In recent times, my interest in Liam Mellows has been reignited and while I haven’t made the time to re-read C. Desmond Greaves’s masterful ‘Liam Mellows and the Irish Revolution’, I am thankful to Brian Hanley for his ‘None of the Literary Type’ about Mellows leading role in the Rising in Galway and Fionntán Ó Súilleabháin’s ‘Liam Mellows and the Unfinished Revolution’.

Both should remind us that socialism was very much at the heart of the republican project of the revolutionary period, and before, as evidenced by the writings and experience of people such as Michael Davitt (a visit to the Michael Davitt Museum in Straide, County Mayo is a must).

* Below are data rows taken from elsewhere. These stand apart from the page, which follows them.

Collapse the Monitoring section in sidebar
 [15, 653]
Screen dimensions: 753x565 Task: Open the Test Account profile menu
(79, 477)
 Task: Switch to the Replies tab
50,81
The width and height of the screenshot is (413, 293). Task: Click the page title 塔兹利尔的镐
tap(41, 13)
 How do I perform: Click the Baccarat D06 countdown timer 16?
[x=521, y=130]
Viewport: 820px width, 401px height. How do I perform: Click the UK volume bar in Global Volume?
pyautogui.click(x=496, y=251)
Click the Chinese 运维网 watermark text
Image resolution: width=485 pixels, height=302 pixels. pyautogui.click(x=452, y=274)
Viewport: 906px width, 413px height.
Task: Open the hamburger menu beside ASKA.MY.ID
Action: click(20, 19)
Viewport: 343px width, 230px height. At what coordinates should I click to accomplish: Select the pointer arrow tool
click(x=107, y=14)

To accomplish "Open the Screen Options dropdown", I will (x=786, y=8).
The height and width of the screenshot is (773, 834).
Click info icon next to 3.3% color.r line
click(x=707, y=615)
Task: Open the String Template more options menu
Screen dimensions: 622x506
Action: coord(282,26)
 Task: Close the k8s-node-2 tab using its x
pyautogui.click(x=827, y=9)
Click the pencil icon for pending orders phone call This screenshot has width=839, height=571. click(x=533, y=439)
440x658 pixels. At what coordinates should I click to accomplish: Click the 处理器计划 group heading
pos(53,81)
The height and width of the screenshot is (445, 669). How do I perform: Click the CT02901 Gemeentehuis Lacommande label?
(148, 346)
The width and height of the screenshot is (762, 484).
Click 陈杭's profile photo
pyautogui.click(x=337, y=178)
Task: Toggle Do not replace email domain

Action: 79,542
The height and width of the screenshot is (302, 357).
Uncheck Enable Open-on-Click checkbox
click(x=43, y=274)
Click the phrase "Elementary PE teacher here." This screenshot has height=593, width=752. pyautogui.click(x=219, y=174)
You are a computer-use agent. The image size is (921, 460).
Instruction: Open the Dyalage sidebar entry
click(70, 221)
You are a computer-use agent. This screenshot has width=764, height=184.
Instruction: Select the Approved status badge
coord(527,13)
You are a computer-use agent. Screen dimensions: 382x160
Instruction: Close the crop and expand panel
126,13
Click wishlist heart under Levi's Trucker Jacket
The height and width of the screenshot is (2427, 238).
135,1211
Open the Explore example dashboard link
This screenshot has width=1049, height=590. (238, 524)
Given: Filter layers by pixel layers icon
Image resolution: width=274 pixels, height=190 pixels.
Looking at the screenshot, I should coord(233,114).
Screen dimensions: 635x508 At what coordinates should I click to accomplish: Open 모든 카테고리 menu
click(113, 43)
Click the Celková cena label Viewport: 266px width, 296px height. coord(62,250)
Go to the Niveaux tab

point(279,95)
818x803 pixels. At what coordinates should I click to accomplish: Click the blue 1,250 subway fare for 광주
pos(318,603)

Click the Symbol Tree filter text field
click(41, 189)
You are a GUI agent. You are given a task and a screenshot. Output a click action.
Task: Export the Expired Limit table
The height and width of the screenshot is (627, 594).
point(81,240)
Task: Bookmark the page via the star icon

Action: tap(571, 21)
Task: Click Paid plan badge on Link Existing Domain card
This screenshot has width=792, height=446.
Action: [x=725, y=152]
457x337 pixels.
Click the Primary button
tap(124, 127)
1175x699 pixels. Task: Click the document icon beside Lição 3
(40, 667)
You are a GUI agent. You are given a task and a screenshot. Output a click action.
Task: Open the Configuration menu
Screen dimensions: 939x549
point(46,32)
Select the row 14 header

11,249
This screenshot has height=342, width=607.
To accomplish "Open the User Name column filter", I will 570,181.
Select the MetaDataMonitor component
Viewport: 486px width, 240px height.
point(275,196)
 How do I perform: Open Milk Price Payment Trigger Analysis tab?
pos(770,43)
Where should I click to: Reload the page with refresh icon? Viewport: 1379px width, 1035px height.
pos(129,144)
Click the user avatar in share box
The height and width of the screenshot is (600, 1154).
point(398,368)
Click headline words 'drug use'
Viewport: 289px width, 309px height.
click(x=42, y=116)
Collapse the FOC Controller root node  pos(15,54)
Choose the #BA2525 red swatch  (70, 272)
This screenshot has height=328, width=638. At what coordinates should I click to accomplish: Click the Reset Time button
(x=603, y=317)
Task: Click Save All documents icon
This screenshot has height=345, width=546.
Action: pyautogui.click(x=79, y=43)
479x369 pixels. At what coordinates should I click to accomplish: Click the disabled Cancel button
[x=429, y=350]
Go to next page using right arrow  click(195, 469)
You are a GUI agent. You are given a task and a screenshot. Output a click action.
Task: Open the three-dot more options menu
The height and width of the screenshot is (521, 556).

Whilst knowing a fair amount about the life of Winifred Carney, who served with Connolly in the GPO, and her husband George McBride, it was good to read the short booklet, written by Ruth Taillon, about two people who, despite coming from opposite ends of the political spectrum nonetheless found common cause in the struggle to advance socialism and workers’ rights. A story worth following.

The last word however must go to Danny Morrison’s rewritten and re-titled ‘Free Statism and The Good Old IRA’. The rewrite contains a lengthy analysis, or should I say gives a good old thrashing, to those in the Free State political establishment who acclaim the actions of those who waged war on the British (before turning their guns – borrowed from the British – on fellow Irish people) during the revolutionary period between 1916 to 1923.

Somehow ‘their war’ was a nice moral war whereas the ‘evil Provos’ had no business waging armed struggle against the British.

Morrison confronts the political class and its mouthpieces in the establishment media over their hypocrisy as they hide behind their distorted presentation of history to defend their own self-interests.